Interest rate in the USA now a key to economic prospects in Thailand
The reduction in the Thai baht and other Asian currencies is seen as very much linked to the expectation of the US Federal Reserve interest rate hike widely expected to occur in the coming months. Tim Leelahaphan, an economist at Maybank Kim Eng Securities in Thailand, told The Nation newspaper that the outflows from the region were due to the Federal Reserve interest hike and uncertainty about China particularly after the Shanghai and Hong Kong stock markets were closed for anniversary celebrations to mark the defeat of Japan by China in World War II. Mr Leelahaphan while indicating that the US non Farm payroll figure published last Friday was not as good as expected did point out that the overall unemployment rate in America continued to decline which was seen by the markets as a positive development but there is still uncertainty regarding the prospect of a US interest rate hike due this month.

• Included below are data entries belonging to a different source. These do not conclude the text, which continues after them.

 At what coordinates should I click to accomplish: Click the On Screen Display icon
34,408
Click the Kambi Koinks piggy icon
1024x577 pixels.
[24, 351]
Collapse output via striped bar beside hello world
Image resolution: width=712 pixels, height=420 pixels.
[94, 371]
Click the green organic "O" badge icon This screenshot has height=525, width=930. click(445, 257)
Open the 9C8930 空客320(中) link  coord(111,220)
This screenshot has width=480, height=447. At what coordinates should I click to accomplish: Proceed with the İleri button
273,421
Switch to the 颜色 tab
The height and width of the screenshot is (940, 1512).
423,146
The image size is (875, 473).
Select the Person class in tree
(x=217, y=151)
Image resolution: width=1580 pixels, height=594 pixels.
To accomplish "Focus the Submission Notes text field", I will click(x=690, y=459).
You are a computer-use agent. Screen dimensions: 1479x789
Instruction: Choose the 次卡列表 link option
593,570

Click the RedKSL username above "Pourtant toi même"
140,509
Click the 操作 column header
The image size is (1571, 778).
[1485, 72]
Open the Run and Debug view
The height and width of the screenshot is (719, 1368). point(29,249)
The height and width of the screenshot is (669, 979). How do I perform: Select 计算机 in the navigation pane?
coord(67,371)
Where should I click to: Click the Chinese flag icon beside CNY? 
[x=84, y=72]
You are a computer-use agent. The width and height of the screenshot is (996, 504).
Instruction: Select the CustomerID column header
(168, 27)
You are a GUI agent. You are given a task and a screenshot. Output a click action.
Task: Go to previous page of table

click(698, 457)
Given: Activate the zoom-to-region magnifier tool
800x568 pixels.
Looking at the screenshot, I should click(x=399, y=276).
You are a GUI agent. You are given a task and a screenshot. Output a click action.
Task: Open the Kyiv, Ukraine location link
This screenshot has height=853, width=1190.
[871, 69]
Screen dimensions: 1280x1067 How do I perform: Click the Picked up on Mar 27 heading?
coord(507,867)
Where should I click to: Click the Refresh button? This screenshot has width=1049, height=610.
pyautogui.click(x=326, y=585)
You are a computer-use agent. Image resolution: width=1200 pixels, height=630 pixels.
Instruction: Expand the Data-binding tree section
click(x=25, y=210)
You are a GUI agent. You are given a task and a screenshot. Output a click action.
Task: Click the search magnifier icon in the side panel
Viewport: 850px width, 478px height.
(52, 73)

Rise in US dollar against the Thai baht may continue
It is now widely believed that the trend of the US dollar to rise higher may continue for the next few quarters as money flows out of the region due to uncertainty seeking safe havens. Many foreigners in Thailand are experiencing a short term boost due to the rising dollar as many receive fund transfers in the world’s dominant currency and other foreign currencies have also tended to side against the Thai baht. However banks in Thailand are cautioning import companies to seek hedging facilities to deal with the surge in costs relating to foreign goods.
While Thailand is hoping that a lower valued baht will boost exports, this has yet to be seen but what is more certain is that the rising value of the US dollar may follow through to higher retail prices in Thailand but it is hoped that this will be somewhat limited to luxury goods.